In FIG. 6, the device of FIG. 5 is illustrated again in plan view. The number of channels may, of course, be varied as desired. The same also applies to the difference in cross-section from channel to channel. It is obvious that, in the arrangement according to the invention, the doping of the individual regions may be varied to a wide extent and may be adapted to the requirements. The types of conductivity of the regions described in the Figures may be exchanged for the opposite type of conductivity in each case.

Claims

What I claim as new and desire to secure by Letters Patent of the United States is:

1. A unipolar device comprising: a plate-like semiconductor body having two opposed major surfaces, a region of a first type of conductivity extending to one major surface of said semiconductor body; a plurality of parallel channel-like regions of the opposite conductivity-type traversing said region of said first type of conductivity and individually extending to said one major surface of said body, said channel-like regions having different cross-sections with respect to one another; a connecting region adjacent the opposite one of said major surfaces of said semiconductor body and of said second type of conductivity for connecting said channel like regions together; a flat electrical contact positioned on said opposite one of said major surfaces of said semiconductor body for contacting said connecting region; a plurality of flat electrical contacts, one for contacting the end of a separate one of each said channel like regions, located on said one major surface of said semiconductor body for connecting said channels to separate loads; and, a flat electrical contact located on said one major surface of said semiconductor body for contacting said region of said first type of conductivity.

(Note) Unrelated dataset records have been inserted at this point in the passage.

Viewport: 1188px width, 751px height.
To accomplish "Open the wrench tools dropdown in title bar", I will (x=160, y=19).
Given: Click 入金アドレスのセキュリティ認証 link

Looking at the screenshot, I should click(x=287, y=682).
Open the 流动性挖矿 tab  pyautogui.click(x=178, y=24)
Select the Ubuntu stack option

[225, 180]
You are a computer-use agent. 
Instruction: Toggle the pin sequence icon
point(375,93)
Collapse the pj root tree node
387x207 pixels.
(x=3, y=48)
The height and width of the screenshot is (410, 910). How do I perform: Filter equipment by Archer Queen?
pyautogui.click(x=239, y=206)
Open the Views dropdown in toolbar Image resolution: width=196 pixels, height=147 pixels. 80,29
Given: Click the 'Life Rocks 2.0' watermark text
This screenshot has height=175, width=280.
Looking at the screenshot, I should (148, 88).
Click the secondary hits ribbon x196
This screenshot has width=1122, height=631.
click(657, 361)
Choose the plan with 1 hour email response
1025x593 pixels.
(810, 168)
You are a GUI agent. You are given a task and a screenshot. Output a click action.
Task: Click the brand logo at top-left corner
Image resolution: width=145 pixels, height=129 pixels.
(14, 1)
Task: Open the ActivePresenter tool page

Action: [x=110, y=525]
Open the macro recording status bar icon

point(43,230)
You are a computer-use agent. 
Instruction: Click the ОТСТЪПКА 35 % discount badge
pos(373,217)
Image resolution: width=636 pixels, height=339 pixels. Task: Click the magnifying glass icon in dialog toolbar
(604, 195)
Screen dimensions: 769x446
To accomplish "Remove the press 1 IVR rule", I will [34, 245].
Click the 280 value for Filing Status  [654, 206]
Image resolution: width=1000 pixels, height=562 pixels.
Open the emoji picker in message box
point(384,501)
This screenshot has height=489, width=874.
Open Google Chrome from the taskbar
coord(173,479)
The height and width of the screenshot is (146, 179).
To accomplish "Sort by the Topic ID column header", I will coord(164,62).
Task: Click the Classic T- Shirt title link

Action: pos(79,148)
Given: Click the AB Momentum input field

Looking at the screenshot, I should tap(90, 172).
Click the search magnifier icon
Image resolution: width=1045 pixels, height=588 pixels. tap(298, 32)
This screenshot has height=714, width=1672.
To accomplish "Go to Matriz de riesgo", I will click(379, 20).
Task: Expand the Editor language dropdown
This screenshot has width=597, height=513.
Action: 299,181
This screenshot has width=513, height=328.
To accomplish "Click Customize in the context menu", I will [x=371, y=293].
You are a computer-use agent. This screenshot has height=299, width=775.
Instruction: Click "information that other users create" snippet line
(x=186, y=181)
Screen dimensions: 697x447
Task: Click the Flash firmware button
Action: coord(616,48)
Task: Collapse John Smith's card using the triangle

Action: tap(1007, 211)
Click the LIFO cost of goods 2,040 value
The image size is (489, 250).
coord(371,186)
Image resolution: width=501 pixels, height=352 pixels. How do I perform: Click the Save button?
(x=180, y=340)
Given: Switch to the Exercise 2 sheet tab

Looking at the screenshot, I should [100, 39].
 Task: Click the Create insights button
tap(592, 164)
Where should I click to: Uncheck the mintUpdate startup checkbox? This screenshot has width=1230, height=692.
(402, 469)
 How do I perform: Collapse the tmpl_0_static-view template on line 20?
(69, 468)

2. In combination, a unipolar device as defined in claim 1, with a circuit arrangement for the operation of said unipolar device, said circuit arrangement comprising means for applying to the electrical contact for said region of said first type of conductivity a control voltage for stressing the PN-junctions between said region of said first conductivity and said channel like regions in the reverse direction, a supply voltage, indicating elements connected to said plurality of flat electrical contacts to provide branch circuits each including one of said indicating elements and a channel-like region, and means for connecting said branch circuits in parallel to said supply voltage.

3. The combination as defined in claim 2, wherein the indicating elements comprise the windings of relays for the control of further electrical circuits which are closed or opened through the switch contacts of said relays.

4. The combination as defined in claim 2, wherein the indicating elements comprise incandescent lamps.